Um João a cada 23 minutos

Maju Venâncio, Malu Nogueira e Paula Nunes*, de São Paulo, SP
Rede Brasil Atual / BdF

Cabô, cadê menino?
Quem vai pagar a conta?
Quem vai contar os corpos?
Quem vai catar os cacos dos corações?
Quem vai apagar as recordações?
Quem vai secar cada gota
De suor e sangue?
“Cabô”, Luedji Luna

 

Cabô, cadê meninos? João Pedro e João Victor presentes!

Quem viu as notícias dessa semana, sabe que na terça-feira (19)  João Pedro Mattos Pinto – um garoto negro de apenas 14 anos – foi assassinado, brincando com primos, dentro de casa com um tiro na barriga. Além de ser alvo do tiro, o menino foi sequestrado por mais de 14 horas após ser levado pelo helicóptero da PM Carioca. 

Por si só, todo esse terrorismo de Estado deveria escandalizar o país. Mas ontem (20), menos de 24 horas depois de tamanha brutalidade, outro jovem João é morto pelo Estado. O alvo da noite foi João Victor da Rocha, de 18 anos e morador da Cidade de Deus, baleado durante a operação policial que interrompeu a distribuição de cestas básicas feitas no local pela Frente CDD. 

Se a morte precisa ter rosto conhecido para sensibilizar, pense que em menos de 24h poderia ter sido o seu amigo João e seu primo João. Poderia ter sido seu porteiro João e seu sobrinho João. 

Porém, além de tudo nesses momentos em que um de nós é levado de forma brutal, sempre temos o desafio de dizer seu currículo. No caso, o currículo de um menino de 14 anos. Dizer que não era traficante, não era “bandido”, não era “envolvido com gente errada”. Dizer que era mais um menino, João Pedro, amoroso com os primos, frequentava o grupo de jovens de uma igreja. Dizer que era mais um adolescente, João Victor, saindo de casa para comprar pipas. 

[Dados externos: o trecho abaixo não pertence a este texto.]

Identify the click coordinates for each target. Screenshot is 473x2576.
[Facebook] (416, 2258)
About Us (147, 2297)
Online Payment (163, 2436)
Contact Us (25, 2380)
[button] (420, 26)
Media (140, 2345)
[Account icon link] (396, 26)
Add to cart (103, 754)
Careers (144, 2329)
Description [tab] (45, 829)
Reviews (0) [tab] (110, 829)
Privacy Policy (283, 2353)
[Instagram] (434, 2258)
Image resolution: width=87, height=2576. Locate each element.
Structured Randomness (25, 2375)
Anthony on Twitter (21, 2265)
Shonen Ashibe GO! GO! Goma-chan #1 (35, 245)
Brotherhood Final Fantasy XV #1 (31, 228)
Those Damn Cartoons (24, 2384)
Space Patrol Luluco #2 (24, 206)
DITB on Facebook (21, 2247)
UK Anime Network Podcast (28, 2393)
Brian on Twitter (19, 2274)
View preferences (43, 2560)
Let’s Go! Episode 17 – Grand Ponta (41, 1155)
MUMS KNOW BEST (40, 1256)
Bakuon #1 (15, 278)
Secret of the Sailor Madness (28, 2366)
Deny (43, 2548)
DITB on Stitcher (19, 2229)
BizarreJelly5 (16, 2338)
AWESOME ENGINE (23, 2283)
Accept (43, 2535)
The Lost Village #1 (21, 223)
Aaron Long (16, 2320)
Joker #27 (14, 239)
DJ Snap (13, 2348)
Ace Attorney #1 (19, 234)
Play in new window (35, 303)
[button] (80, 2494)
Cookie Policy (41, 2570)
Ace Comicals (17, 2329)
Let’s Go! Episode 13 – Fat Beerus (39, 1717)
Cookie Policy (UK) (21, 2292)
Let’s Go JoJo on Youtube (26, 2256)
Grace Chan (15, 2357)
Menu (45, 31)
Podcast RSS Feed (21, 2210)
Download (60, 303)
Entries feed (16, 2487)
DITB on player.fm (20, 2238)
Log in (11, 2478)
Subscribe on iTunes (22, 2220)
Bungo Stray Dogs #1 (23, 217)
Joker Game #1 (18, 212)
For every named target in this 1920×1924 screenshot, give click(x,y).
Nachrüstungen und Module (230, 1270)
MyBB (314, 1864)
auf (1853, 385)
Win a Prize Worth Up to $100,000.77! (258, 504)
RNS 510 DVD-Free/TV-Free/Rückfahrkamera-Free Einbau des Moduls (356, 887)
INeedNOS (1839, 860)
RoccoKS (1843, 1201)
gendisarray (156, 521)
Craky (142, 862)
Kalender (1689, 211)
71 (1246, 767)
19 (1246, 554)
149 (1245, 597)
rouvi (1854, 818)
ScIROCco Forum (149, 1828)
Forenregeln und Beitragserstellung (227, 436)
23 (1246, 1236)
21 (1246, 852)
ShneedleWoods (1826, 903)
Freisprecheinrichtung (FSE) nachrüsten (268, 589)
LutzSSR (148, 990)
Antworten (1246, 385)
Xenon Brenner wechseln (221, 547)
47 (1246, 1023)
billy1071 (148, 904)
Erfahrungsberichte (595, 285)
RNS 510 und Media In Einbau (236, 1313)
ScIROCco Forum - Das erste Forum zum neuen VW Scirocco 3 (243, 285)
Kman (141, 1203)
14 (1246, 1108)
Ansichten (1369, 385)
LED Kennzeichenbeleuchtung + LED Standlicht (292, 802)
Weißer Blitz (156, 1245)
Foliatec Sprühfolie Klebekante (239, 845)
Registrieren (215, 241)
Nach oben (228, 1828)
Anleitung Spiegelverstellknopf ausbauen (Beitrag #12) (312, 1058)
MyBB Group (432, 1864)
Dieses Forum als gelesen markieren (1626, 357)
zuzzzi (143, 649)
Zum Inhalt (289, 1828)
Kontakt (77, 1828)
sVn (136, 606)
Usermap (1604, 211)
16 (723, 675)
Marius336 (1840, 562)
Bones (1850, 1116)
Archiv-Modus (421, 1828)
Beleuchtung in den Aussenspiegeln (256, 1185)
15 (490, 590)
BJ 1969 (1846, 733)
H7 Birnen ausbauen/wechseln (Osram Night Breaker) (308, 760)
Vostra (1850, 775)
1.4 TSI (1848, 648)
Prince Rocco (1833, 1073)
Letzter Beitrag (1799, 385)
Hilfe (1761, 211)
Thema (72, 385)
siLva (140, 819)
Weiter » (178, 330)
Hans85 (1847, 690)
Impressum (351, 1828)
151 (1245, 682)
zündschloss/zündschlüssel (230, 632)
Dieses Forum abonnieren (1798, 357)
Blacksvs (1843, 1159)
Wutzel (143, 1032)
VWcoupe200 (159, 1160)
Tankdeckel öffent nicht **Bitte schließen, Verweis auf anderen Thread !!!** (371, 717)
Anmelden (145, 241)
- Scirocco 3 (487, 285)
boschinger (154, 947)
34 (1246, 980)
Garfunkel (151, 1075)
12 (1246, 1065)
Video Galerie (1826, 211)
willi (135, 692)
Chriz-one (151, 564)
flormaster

Com João Pedro e João Victor foram enterrados mais sonhos. E se força o nascimento de mais mães de maio, como as tantas outras mães que já perderam seus filhos para a violência do Estado. Mais famílias dilaceradas, como a da pequena Ágatha Félix de 8 anos ou do xará João Vitor, de 14 anos, morto com roupa de escola em 2018.

É preciso afirmar que essas mortes têm responsáveis. Tem responsável que atirou, tem responsável que colocou dentro do helicóptero da PM. Tem responsabilidade com nome e sobrenome de quem promove política de morte como governador, e é Wilson Witzel. Tem responsabilidade de quem diz que “bandido bom é bandido morto” e banaliza as mortes de jovens negros periféricos, como o presidente Jair Bolsonaro. Nós vamos cobrar cada um deles! 

Genocídio da Juventude Negra 

O nome do que acontece com a juventude negra no Brasil é genocídio, não há outro. É eliminação sistemática da sociedade. O encarceramento faz do Brasil a terceira população carcerária do mundo com mais de 810 mil presos e atinge especialmente a população negra – que soma 60% do total de pessoas presas. Tal processo se dá de forma combinada com as concretas desigualdades sociais que também atingem em cheio a juventude negra e é, então, parte do que se classifica como criminalização da pobreza.

Há ainda a sistemática eliminação física de corpos negros pela violência do braço armado do Estado, como no recente caso da ação da PM no Rio de Janeiro. A chance de um jovem negro ser vítima de homicídio no Brasil é 2,5 vezes maior do que a de um jovem branco, de acordo com o último Atlas da Violência. É um João a cada 23 minutos. 

É nesse contexto, portanto, que o Estado, o mesmo que disse há dias em outras palavras para a juventude se virar e estudar para o ENEM (já que todos tem as mesmas chances) é também responsável por produzir diariamente Joãos. Se não há direito à vida como pode haver futuro para a juventude negra? 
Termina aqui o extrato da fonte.